Frau von der Leyen stimmte zu, nur vor Gruppen von Abgeordneten in Sitzungen unter Ausschluss der Öffentlichkeit zu erscheinen, eine Entscheidung, die Frau in ‚t Veld als „Ermessensfehler auf allen Seiten“ bezeichnete.

Guntram Wolff, Direktor des Bruegel-Forschungsinstituts in Brüssel, kritisierte das gesamte Vorgehen der Europäischen Kommission bei den Verhandlungen mit Arzneimitteln und verglich es negativ mit dem US-Programm zur Entwicklung, Herstellung und Verteilung von Impfstoffen.

„Die Beauftragung war ziemlich spät, risikoscheu, vorsichtig und zu kostenbewusst“, sagte er, und „die ausgegebenen Mittel – 2,7 Milliarden Euro für Vorkäufe im Sommer und dann weitere 1,09 Milliarden im September – waren im Vergleich sehr gering zu den Ausgaben von American Warp Speed ​​in Höhe von 18 Milliarden Dollar.“

Angesichts dessen sowie der Ereignisse der letzten Woche, sagte Wolff, sei eine Überprüfung der Fehler durch das Europäische Parlament erforderlich.

„Ohne das weiterzumachen, unterschätzt die Gefühle der europäischen Wähler. Es gibt eine Menge Wut“, sagte er.

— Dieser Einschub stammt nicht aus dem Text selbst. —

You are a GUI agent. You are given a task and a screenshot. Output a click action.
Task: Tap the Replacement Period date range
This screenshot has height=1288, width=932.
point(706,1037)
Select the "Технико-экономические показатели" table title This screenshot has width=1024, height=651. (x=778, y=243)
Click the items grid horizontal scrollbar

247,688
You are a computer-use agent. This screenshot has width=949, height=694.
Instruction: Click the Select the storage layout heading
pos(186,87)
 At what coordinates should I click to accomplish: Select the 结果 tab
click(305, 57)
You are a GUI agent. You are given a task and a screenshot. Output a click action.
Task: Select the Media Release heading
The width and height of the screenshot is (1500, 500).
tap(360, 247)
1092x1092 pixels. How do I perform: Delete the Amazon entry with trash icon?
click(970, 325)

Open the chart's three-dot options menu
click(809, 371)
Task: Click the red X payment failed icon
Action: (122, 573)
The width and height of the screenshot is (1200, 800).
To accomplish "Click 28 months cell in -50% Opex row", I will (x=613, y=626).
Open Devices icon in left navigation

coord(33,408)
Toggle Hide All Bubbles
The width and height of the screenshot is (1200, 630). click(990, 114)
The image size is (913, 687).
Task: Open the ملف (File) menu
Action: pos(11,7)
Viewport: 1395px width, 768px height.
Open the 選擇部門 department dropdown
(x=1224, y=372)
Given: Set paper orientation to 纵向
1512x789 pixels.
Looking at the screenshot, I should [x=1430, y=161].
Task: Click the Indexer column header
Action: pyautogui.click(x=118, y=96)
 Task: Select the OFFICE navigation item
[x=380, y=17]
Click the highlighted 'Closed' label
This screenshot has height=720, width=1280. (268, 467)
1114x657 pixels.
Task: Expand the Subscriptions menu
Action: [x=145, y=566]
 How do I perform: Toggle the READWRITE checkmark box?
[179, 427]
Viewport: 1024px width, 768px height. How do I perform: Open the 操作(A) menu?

Auch die Entscheidung von Frau von der Leyen, mit einem winzigen Kreis von Vertrauten die Politik aus dem Schatten zu drängen, während sie Untergebene unter den Bus zu werfen scheint, wenn etwas schief geht, wurde von Beobachtern ebenfalls nicht gut aufgenommen.

„Es wirft ein unglaublich schlechtes Licht auf Ursula von der Leyen, sie hat dieses Portfolio übernommen und komplett vermasselt. Es gibt keinen erlösenden Faktor in der Art und Weise, wie die Kommission in den letzten Wochen gehandelt hat, und sie muss dafür stehen“, sagte Jacob Funk Kirkegaard, Senior Fellow des German Marshall Fund und des Peterson Institute in Brüssel.

„Das Ei ist auf ihrem Gesicht, und sie kann es nicht am Gesundheitskommissar abwischen“, fügte er hinzu.